Narsaq itself is a small town of about 1,300 people, where jobs revolve around fishing, farming, a slaughterhouse and summer tourism. Its population has fallen 25% since 1991.
Meanwhile, on his farm, Egede grows potatoes and raises 750 sheep, huddled in barns during the winter and ranging across the grassy mountains throughout summer.
To be a farmer in Greenland is to have a front row seat to the climate crisis. Egede tracks the changes – “summer is sometimes really dry, other times there is too much rain. This winter was really late”. Where once they could drive on the frozen fjord during winter, now that never happens, he says.

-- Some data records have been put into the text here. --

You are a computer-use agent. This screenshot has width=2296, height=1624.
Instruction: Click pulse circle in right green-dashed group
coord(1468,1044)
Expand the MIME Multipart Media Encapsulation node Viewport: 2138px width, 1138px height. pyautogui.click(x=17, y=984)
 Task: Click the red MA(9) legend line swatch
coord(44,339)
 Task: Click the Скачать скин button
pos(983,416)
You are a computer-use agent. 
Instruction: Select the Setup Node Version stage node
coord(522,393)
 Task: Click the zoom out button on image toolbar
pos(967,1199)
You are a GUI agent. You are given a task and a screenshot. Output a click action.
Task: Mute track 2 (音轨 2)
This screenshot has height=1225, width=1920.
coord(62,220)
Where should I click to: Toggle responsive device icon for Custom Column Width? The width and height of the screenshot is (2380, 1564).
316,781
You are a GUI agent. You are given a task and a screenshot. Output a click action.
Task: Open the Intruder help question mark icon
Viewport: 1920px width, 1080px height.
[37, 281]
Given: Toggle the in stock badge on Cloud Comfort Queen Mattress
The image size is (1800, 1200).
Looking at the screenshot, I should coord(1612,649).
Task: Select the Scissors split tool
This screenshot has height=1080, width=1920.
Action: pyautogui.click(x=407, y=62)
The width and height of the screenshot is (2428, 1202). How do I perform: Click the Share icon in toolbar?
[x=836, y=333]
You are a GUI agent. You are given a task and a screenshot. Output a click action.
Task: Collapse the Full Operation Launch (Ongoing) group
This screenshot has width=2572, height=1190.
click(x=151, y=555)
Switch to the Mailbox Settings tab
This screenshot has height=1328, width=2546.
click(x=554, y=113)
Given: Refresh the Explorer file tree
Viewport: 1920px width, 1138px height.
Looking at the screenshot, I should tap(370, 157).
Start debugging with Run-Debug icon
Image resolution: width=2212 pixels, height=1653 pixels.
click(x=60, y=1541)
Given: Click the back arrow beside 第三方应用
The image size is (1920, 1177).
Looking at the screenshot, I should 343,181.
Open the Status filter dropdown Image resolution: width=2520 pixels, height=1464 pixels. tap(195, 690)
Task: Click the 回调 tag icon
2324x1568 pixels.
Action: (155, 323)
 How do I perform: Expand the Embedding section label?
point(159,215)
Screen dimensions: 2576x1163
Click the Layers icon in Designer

It is not just climate that worries him, however. Egede’s farm is in the shadow of Kvanefjeld, a proposed open-pit uranium and rare earth elements mine. Fearing what it may do to the surrounding environment and his farm, he was immensely relieved when plans for the mine were recently halted after the new government, elected in April 2021, banned uranium mining. But the threat still simmers. Egede is not sure it isover.